Leon Louw: Minimum wages are ‘Cruel, Regressive and Oppressive’

By Leon Louw*

Deputy President Cyril Ramaphosa appointed a seven-person panel to advise on the level at which a National Minimum Wage (NMW) should be set. Cosatu wants a “living” and “decent” NMW. Wits University’s National Minimum Wage Research Initiative says job losses caused by a NMW would be “slight, negligible or statistically insignificant.”

Leon Louw, Free Market South Africa
Leon Louw, Free Market South Africa

If a NMW is imposed, large-scale job losses among low-income workers will be inevitable and currently jobless people will be condemned to extended destitution. Laws which raise the cost of employment increase unemployment, accompanied by physical and emotional suffering. The only way to create jobs and raise wages is to increase demand for labour.

A very basic law of economics is that there is no such thing as a free lunch. All benefits, including high wages, incur costs. South Africa has the world’s highest enduring unemployment with nine million people unemployed and eighteen million receiving welfare. These facts are evaded or denied by people with vested interests. They are too greedy to care about what suffering and indignity they intend inflicting. They toss people, as if they are human garbage, out of jobs. To fake compassion while advocating a NMW during the world’s worst unemployment catastrophe is morally reprehensible.

Read also: Why a minimum wage doesn’t equal employment

The University of Cape Town Development Policy Research Unit (DPRU) says the “benefits of setting a NMW at R2,447 per month could … outweigh the costs, but setting it at R3,400 could risk far greater job losses.” Note that they have no idea whether positives will exceed negatives, only that they “could” do so, and that a mere R1000 more implies substantially increased unemployment. You “could” be struck by a meteorite and manna “could” fall from heaven. Dispassionate numbers expressed with academic ambiguity conceal the inhumanity of unemployment, destitution and indignity. Loose talk of a “decent” or “living” NMW lets armchair elites occupy moral high ground. It conceals callousness towards their victims who struggle to support families and communities. If they really believe a NMW will stimulate growth without increasing unemployment they would propose much higher minima. Why are they so mean? Why not R10,000 or R100,000 per month? Why not infinity? That some NMW protagonists propose modest minima exposes their lie. They know perfectly well that a NMW will aggravate the destitution of society’s most vulnerable people. They assume that modest cruelty will go unnoticed and leave them smelling of roses.

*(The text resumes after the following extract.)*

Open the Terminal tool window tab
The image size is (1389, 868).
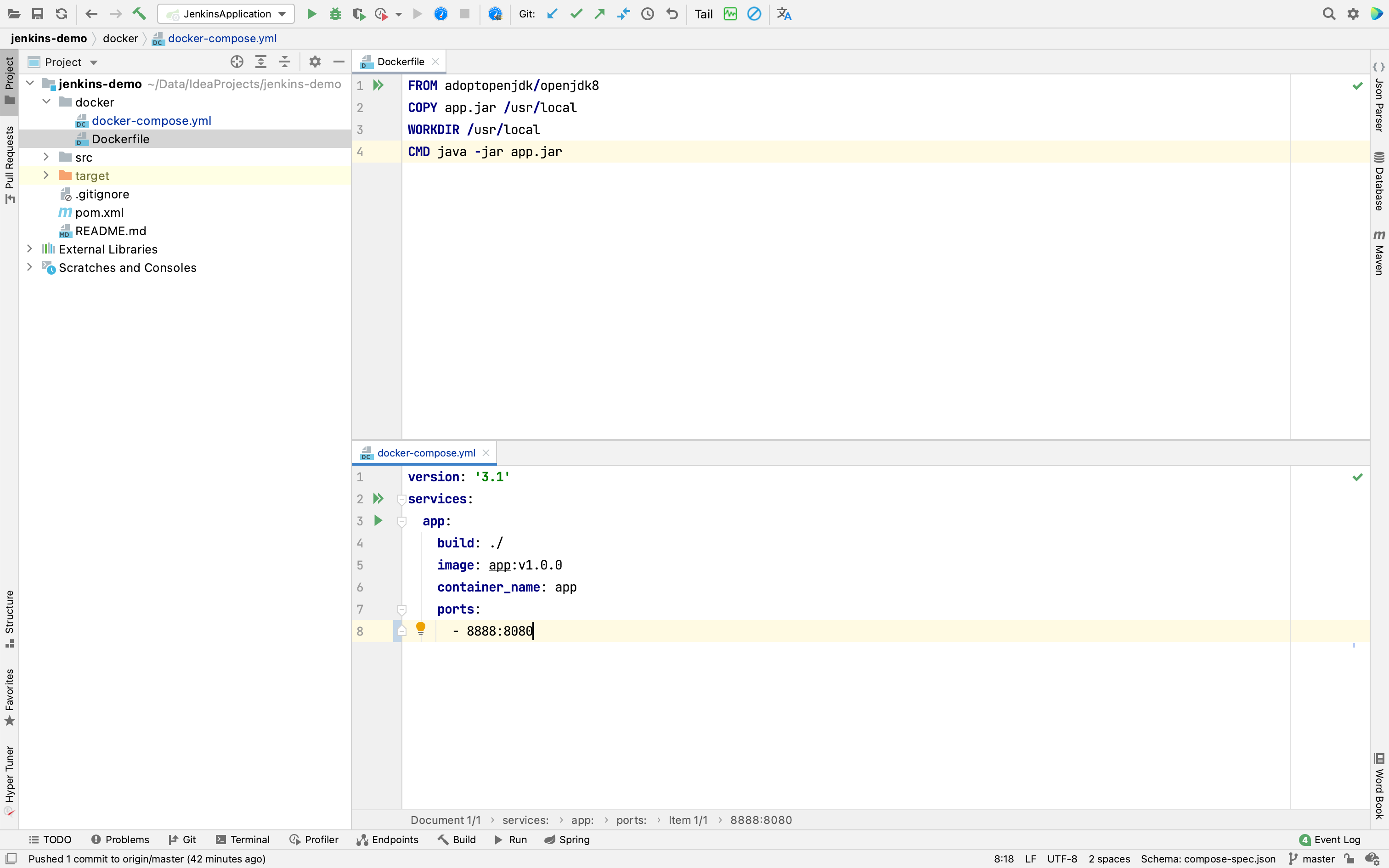243,840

A worker who was deployed as a steward at last Sunday's game between Germany and Australia shows the money he received as payment, outside the Moses Mabhida stadium in Durban June 15, 2010.  REUTERS/Michael Buholzer
REUTERS/Michael Buholzer

There are no objective criteria according to which the seven-person panel will determine an “appropriate” wage. Regardless of the figure they conjure out of thin air, anything above zero will be excessive. Their inherently unethical task is to decide how much harm to inflict.

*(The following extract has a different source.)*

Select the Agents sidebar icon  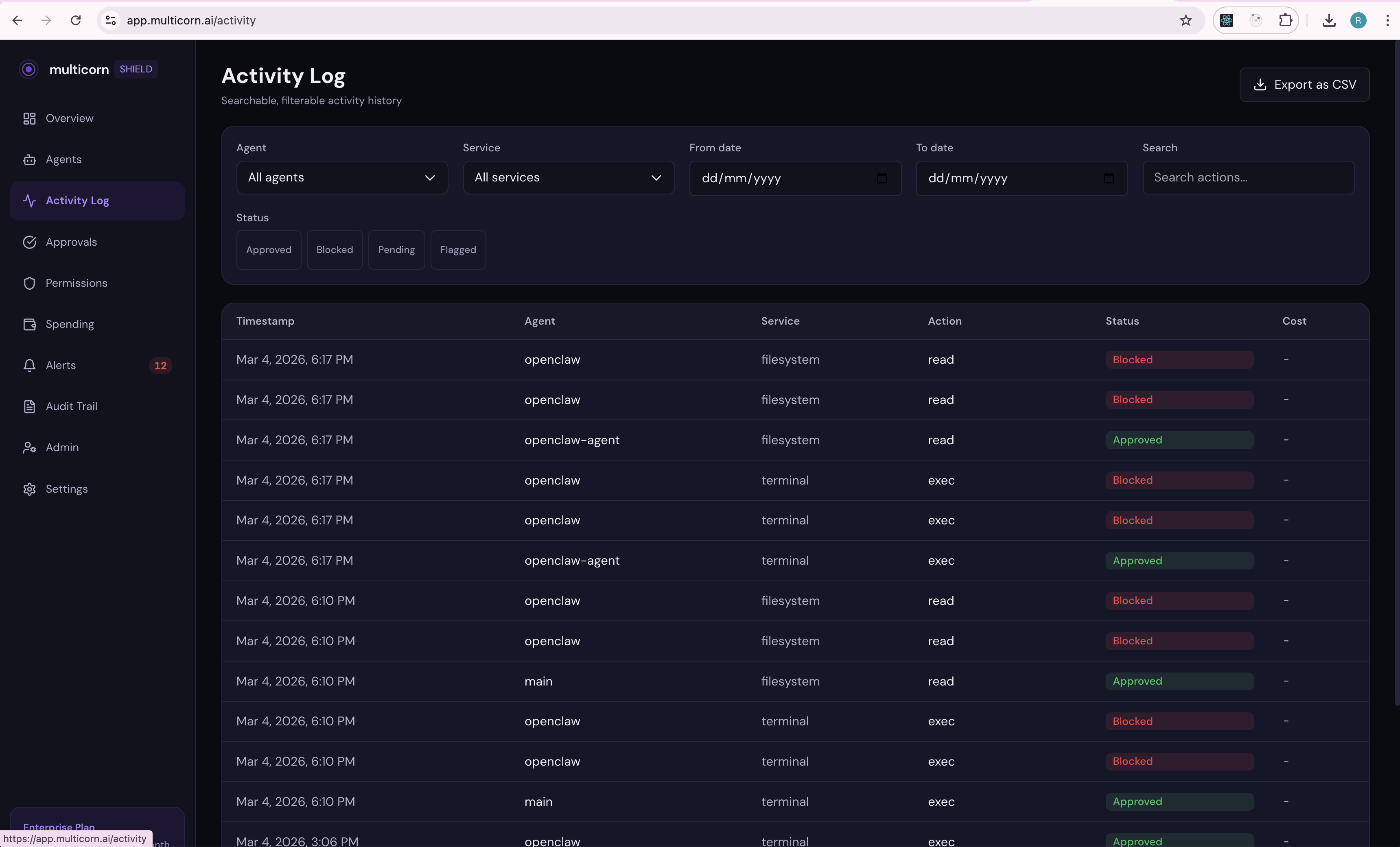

Talk is cheap, especially pompous talk in air-conditioned rooms that trivialises the fact that in the real world the choice is not between low and high wages, but between low and no wages.

Regardless of lofty rhetoric, mandatory minimum wages are always the same; zero. What the panel will decide is not how much will be earned, but how many will earn nothing. At the expense of prosperity, they will decide how many marginal businesses to destroy and how many low-income consumers to deprive of affordable goods and services.

Read also: Out of touch Ramaphosa stacks minimum wage deck – another job killer coming

If they decide to proceed with this madness in the midst of South Africa’s unemployment catastrophe, they should at least provide for such damage control compromises as Job Seekers Exemption Certificates (JSECs) for the unemployed. JSECs grant people who cannot (within a prescribed period) find someone willing or able to pay the NMW, the right to take whatever employment they can get. JSEC law can require on-the-job training and prescribe basic conditions of employment. JSECs would make finding and negotiating employment easier and cut the cost of desperately needed job creation. JSECs should be easily obtainable at municipal offices and be valid for at least two years. Renewals and extensions can be regulated to prevent abuse.

In the long-term, three things will ameliorate unemployment and promote prosperity. They are growth, growth and more growth. Only sustained high economic growth rates will ensure economic justice and high living standards for all, instead of only for people fortunate enough to have a job. The easier it is to employ people, the more jobs and growth there will be.

International comparisons, such as the Economic Freedom of the World Report, show that more economic freedom (less government control) is the only way to achieve enduring prosperity and justice. Instead of regulating yet another aspect of poor people’s lives, the government should do more for them by doing less. Stalin said that one death is a tragedy; a million is a statistic. For advocates of a NMW, one unemployed person is a tragedy; nine million is a statistic. If we are very lucky it will dawn on them that human beings, not numbers, are unemployed.